- [Input records]:
=== Section Start ===
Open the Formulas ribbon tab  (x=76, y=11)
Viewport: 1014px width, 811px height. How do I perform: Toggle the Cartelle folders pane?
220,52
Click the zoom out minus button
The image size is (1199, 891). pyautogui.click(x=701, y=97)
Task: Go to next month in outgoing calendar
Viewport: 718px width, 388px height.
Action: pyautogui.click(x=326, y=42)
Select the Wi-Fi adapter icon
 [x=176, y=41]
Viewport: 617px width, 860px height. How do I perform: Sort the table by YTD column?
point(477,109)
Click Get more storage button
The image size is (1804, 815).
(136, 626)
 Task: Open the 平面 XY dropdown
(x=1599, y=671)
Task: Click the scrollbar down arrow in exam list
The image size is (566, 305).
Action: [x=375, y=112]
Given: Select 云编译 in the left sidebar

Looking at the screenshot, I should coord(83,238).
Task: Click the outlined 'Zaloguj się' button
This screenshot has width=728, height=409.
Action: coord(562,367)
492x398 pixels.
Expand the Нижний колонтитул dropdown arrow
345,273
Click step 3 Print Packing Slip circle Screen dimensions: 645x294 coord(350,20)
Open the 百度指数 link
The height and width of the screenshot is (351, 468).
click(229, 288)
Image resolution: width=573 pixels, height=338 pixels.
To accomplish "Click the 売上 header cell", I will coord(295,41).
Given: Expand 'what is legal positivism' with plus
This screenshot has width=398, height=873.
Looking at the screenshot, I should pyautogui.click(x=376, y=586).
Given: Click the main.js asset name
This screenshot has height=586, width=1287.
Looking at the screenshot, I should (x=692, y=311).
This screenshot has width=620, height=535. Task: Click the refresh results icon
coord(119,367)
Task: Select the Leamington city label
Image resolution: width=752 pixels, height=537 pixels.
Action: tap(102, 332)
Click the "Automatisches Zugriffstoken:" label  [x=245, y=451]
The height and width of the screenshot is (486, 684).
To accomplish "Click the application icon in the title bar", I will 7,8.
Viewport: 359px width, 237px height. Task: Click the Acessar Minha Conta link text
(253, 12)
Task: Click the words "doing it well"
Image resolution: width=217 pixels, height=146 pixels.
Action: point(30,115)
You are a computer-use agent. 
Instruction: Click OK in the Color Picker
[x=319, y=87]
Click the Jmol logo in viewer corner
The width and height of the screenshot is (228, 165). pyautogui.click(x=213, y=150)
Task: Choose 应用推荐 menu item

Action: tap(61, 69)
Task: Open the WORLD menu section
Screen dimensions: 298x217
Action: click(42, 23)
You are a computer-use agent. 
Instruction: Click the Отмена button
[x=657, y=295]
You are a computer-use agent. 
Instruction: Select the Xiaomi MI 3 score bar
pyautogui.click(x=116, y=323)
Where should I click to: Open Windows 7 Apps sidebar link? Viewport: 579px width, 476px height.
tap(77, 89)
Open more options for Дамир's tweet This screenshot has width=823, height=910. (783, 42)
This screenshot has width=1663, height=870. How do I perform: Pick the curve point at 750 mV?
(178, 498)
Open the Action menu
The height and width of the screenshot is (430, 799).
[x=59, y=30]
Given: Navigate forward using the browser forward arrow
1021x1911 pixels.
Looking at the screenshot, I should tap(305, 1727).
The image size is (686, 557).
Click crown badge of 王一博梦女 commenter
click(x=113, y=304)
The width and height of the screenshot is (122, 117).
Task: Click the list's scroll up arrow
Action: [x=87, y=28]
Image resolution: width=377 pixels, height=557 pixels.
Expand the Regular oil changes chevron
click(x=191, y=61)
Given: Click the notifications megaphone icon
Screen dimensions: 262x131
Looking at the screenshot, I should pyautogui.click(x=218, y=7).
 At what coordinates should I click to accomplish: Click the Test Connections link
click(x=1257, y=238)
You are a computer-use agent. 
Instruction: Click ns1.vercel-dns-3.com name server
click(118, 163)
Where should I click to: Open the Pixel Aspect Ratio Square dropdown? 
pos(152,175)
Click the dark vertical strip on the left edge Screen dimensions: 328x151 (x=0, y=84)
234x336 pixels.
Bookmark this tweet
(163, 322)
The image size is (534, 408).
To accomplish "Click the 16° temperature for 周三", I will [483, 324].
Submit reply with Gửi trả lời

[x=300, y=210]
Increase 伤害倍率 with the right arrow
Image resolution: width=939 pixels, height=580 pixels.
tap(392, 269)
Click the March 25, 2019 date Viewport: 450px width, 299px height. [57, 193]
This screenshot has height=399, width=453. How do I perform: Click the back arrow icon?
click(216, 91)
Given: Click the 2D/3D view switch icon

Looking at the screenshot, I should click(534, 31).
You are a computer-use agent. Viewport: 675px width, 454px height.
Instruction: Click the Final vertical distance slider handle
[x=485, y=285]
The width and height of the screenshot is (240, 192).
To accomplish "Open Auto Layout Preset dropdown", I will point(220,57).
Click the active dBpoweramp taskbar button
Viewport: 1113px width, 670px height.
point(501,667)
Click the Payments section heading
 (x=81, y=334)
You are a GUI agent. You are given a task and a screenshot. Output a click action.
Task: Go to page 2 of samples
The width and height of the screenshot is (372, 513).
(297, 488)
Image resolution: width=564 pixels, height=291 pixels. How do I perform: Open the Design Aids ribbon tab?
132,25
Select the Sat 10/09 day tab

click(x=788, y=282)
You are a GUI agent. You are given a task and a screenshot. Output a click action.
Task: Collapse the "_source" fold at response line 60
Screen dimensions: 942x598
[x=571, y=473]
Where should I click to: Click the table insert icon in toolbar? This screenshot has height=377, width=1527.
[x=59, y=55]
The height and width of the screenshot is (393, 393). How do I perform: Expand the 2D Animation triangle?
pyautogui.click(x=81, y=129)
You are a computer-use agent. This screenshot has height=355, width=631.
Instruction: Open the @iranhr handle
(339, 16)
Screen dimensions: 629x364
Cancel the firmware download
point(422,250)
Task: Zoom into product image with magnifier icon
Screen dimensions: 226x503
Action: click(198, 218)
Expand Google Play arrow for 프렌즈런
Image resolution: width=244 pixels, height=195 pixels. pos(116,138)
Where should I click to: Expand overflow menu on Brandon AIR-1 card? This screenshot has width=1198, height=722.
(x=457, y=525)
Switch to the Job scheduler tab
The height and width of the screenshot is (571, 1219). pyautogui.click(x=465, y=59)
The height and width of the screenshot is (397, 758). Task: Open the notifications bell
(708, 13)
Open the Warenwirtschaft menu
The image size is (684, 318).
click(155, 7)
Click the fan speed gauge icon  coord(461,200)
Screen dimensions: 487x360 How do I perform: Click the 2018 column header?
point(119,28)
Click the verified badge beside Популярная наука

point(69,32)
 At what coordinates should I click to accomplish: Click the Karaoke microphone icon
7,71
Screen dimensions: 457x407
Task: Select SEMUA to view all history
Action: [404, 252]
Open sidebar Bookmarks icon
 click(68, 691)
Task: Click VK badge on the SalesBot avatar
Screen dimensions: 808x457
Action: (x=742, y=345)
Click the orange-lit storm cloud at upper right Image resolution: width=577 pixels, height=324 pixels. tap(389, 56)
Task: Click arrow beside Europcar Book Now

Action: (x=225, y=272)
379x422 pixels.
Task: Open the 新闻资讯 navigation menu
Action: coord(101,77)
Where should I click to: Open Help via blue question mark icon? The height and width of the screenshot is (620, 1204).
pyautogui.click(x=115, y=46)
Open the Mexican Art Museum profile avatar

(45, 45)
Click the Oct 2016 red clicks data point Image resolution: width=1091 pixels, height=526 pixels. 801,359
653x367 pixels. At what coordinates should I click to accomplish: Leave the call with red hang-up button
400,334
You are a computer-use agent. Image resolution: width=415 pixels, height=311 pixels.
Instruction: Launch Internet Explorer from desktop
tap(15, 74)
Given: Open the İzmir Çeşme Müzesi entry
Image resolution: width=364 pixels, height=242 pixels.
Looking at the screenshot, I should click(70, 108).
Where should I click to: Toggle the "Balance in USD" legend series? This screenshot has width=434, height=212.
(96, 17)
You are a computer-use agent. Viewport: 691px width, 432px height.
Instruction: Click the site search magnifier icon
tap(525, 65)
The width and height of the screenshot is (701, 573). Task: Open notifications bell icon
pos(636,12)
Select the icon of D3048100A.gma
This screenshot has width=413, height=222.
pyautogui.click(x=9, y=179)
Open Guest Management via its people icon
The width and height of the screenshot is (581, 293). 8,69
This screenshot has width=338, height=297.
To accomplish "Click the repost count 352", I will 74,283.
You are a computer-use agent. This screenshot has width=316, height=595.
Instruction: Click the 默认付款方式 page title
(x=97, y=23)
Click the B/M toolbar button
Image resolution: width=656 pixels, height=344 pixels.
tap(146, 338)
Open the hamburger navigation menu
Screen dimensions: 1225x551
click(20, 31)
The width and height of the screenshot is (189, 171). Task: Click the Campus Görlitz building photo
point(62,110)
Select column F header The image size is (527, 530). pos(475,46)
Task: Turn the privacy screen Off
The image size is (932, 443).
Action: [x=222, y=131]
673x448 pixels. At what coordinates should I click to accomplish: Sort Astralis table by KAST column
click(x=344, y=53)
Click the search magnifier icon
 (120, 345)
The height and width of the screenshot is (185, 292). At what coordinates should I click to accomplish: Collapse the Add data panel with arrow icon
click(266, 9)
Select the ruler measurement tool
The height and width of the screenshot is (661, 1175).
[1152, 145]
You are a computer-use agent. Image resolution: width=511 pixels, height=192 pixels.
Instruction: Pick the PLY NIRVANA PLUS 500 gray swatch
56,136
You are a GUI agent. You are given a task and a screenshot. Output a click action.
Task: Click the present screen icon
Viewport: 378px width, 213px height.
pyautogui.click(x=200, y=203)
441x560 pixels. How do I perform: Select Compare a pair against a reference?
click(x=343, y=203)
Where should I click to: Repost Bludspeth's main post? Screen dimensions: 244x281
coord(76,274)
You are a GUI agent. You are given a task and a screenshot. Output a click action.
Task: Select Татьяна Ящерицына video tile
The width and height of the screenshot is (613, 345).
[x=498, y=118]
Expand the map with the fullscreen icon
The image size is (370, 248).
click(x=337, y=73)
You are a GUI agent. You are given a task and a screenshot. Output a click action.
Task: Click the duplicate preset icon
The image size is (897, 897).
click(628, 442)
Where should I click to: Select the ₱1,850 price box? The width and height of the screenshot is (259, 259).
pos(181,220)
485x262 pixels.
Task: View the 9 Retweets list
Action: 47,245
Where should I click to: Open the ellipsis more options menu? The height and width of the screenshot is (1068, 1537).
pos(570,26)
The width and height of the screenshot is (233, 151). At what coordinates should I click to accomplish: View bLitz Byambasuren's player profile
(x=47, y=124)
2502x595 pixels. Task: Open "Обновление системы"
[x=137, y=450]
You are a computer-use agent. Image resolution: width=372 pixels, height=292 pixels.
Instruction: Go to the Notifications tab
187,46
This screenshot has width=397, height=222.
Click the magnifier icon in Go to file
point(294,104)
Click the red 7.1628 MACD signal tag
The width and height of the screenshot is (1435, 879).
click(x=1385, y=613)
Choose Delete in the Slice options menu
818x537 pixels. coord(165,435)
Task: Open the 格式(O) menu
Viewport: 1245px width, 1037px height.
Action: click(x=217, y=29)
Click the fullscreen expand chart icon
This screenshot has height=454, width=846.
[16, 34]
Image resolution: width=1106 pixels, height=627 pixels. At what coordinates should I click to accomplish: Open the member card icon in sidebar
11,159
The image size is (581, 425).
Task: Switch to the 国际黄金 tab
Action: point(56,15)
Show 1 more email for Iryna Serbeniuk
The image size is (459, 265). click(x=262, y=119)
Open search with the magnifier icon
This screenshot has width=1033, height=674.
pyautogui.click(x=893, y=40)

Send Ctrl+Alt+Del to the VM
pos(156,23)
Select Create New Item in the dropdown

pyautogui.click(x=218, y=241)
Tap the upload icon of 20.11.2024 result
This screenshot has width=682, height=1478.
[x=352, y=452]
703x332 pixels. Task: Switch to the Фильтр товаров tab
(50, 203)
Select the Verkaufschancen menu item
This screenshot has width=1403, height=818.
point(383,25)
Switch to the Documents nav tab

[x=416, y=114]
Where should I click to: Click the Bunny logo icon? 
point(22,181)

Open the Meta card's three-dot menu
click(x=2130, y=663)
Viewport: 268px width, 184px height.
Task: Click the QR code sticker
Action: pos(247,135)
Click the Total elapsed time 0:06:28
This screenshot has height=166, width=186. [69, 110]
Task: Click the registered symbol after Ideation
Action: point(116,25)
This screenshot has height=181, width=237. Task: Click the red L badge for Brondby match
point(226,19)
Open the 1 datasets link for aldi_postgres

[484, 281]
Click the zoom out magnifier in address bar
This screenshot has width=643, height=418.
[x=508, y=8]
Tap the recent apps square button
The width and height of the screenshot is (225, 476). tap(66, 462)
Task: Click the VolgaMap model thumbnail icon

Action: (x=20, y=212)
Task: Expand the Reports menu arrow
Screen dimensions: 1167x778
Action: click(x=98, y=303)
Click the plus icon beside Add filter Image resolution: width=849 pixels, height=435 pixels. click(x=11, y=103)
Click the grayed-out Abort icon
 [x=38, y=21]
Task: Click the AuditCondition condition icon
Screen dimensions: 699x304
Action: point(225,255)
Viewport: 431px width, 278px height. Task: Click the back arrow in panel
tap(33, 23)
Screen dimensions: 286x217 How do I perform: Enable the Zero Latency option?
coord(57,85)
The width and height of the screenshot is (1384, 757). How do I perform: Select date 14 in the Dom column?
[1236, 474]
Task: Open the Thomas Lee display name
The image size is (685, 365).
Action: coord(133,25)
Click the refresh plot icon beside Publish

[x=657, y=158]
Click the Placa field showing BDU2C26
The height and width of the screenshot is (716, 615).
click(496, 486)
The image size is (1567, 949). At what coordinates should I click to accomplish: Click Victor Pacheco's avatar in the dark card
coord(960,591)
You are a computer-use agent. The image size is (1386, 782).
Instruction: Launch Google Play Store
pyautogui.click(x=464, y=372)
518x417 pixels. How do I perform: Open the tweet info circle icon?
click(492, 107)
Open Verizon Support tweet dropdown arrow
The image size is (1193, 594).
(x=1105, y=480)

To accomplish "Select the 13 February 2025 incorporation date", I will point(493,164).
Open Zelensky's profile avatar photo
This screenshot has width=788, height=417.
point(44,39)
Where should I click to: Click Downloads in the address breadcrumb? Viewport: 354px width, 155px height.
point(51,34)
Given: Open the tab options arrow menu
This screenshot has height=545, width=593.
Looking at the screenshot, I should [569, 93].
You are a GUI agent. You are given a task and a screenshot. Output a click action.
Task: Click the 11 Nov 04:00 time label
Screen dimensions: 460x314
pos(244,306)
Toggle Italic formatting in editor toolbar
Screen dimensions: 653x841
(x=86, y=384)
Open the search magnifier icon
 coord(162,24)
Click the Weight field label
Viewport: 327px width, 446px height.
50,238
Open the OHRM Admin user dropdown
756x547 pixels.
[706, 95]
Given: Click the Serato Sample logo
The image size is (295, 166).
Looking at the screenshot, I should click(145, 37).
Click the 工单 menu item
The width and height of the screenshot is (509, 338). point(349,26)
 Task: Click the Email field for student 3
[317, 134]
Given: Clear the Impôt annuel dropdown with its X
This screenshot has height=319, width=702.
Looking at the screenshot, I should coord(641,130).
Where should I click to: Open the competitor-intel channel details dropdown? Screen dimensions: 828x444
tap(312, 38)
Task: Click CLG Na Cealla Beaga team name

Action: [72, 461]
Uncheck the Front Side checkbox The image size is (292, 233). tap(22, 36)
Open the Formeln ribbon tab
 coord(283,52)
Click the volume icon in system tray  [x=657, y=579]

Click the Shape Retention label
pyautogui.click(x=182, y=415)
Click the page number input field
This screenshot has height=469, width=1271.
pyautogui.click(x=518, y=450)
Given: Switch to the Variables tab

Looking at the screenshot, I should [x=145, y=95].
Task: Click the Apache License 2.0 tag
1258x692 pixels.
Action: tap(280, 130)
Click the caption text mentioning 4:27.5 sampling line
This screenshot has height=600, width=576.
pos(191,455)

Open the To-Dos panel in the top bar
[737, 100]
=== Section End ===
All lines above from the one with "441x560 pixels. How" to the one with "Click the red 7.1628 MACD signal tag", inclusive, should be copied exactly, and no other lines.

441x560 pixels. How do I perform: Select Compare a pair against a reference?
click(x=343, y=203)
Where should I click to: Repost Bludspeth's main post? Screen dimensions: 244x281
coord(76,274)
You are a GUI agent. You are given a task and a screenshot. Output a click action.
Task: Select Татьяна Ящерицына video tile
The width and height of the screenshot is (613, 345).
[x=498, y=118]
Expand the map with the fullscreen icon
The image size is (370, 248).
click(x=337, y=73)
You are a GUI agent. You are given a task and a screenshot. Output a click action.
Task: Click the duplicate preset icon
The image size is (897, 897).
click(628, 442)
Where should I click to: Select the ₱1,850 price box? The width and height of the screenshot is (259, 259).
pos(181,220)
485x262 pixels.
Task: View the 9 Retweets list
Action: 47,245
Where should I click to: Open the ellipsis more options menu? The height and width of the screenshot is (1068, 1537).
pos(570,26)
The width and height of the screenshot is (233, 151). At what coordinates should I click to accomplish: View bLitz Byambasuren's player profile
(x=47, y=124)
2502x595 pixels. Task: Open "Обновление системы"
[x=137, y=450]
You are a computer-use agent. Image resolution: width=372 pixels, height=292 pixels.
Instruction: Go to the Notifications tab
187,46
This screenshot has width=397, height=222.
Click the magnifier icon in Go to file
point(294,104)
Click the red 7.1628 MACD signal tag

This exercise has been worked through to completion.